Inflation surges to highest in seven years, giving Bank of Canada room to hold rates
Canadian inflation quickened in May on increases across all eight major components, giving the Bank of Canada plenty of scope to hold interest rates steady.
The consumer price index jumped 2.4 per cent from a year earlier, compared with 2 per cent in April and versus a median economist forecast of 2.1 per cent, Statistics Canada said Wednesday from Ottawa.
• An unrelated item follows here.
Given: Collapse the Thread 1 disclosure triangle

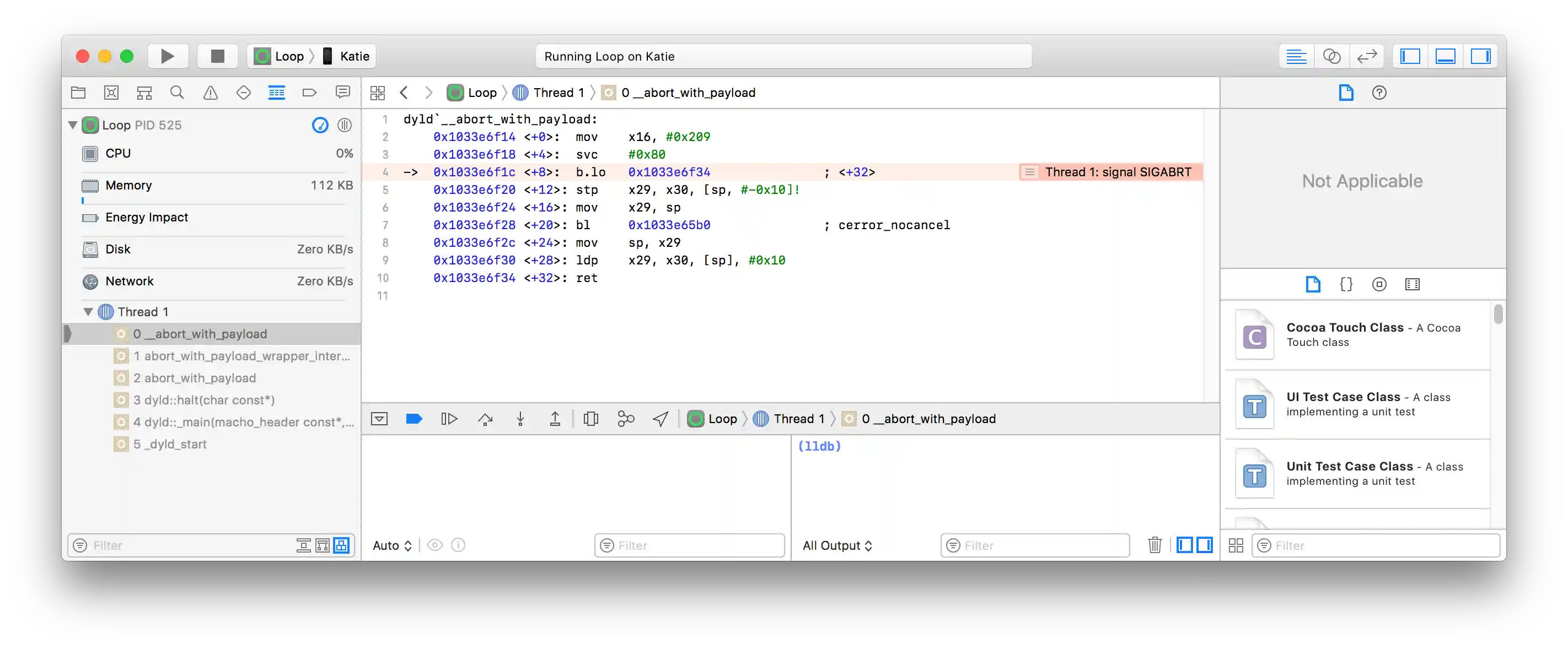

It was the highest annual rate since October, boosted by increases in food and durable goods prices.
Core inflation, closely watched by policy makers, surged, with the average of the three key measures rising to 2.07 per cent, the highest since February 2012.
Canada’s currency began climbing immediately, rising 0.65 per cent to close at 0.75 cents to the U.S. dollar.
Wednesday’s report bolsters the Bank of Canada’s view that the economy is emerging from a slowdown. It lends credence to Governor Stephen Poloz’s argument that interest rates will eventually need to move higher, even as his counterparts in the U.S. and Europe lean more towards rate cuts.
The latest figures bring inflation above the central bank’s latest quarterly forecast. The central bank revised its 2019 outlook for CPI higher in April to 1.9 per cent, from 1.7 per cent previously.